Richard Pearson, a biogeographer at University College London, told The New York Times the new study drew “an important line in the sand that tells us we know enough to see climate change as a major threat to biodiversity and ecosystems.”

Urban said his meta-analysis is not the final word, but “this is a summary of the best information we have right now.”

The Earth’s temperature has risen approximately 1.5 degrees Fahrenheit since the Industrial Revolution, and climate researchers project the planet could warm by as much as 8 degrees Fahrenheit. The issue, scientists warn, is climate change forces species to search for new, more suitable habitats, and not all species will be able to find a new home.

Dr. Kevin Strychar, an associate professor and climate change expert at Grand Valley State University, agrees with Urban’s analysis. Strychar believes climate change will effect certain types of animals differently.

“Endemic species with small ecological ranges and certain taxonomic groups like reptiles and amphibians (are most at danger due to climate change),” Strychar said. “I would also expect to see increases in bird extinctions, large animals like rhinos, orangutans and butterflies. In the oceans, I expect many of the coral reefs to be in severe chaos with the Great Barrier Reef extinct by 2050.”

Strychar noted animals like the rhino and orangutan are further put into danger by other human practices, such as hunting and deforestation.

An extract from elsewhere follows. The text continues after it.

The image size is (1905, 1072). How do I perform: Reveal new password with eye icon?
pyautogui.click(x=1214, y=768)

In his study, Urban found the number of species at risk of extinction rises sharply with a rise in temperature. Urban predicts 7.9 percent of species will go extinct due to climate change. If the Earth were to warm only 3.6 degrees Fahrenheit, Urban expects approximately 5.2 percent of species would die off. If the Earth were to warm 7.7 degrees Fahrenheit, 16 percent of species likely would go extinct.

Strychar says the high end of Urban’s prediction is “more than possible.”

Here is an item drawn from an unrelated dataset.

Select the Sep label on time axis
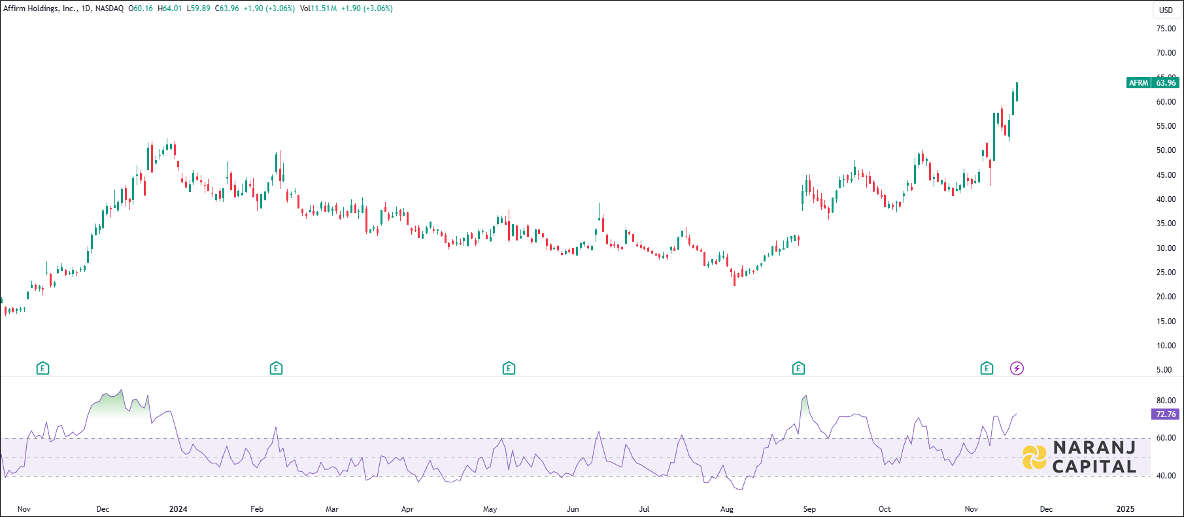This screenshot has width=1184, height=517. click(809, 509)
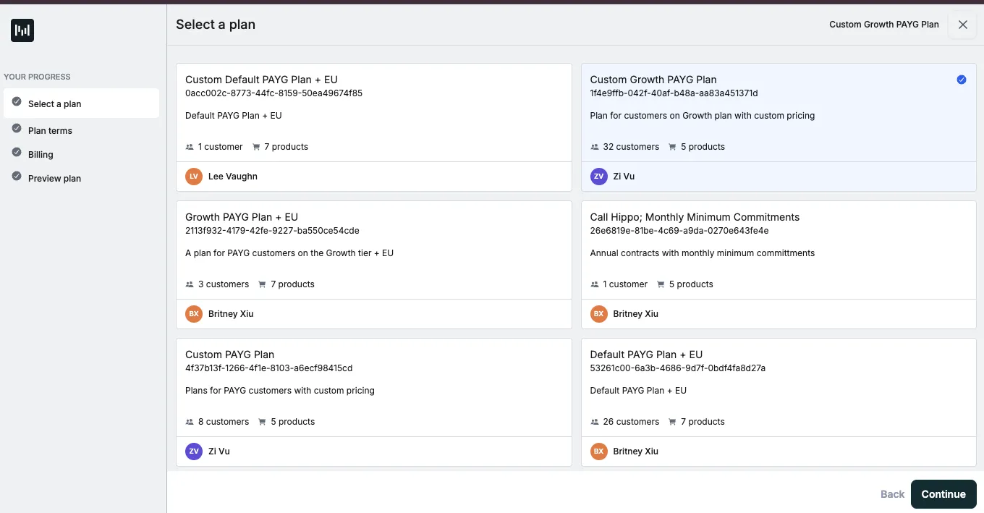Toggle the selected checkmark on Custom Growth PAYG Plan
The width and height of the screenshot is (984, 513).
961,80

“We are talking about a change in temperature by approximately 4.2 degrees Celsius. Yes, I think that is more than possible,” Strychar said. “The problem with that temperature, though, is not only the impact on the terrestrial systems but imagining what that will do if the waters of the world warm up.”

Urban also notes both humans and other ecosystems will be effected by higher extinction rates.

“Even species not threatened directly by extinction could experience substantial changes in abundances, distributions and species interactions, which in turn could affect ecosystems and their services to humans,” Urban said in his report. “Already, changes … are evident.”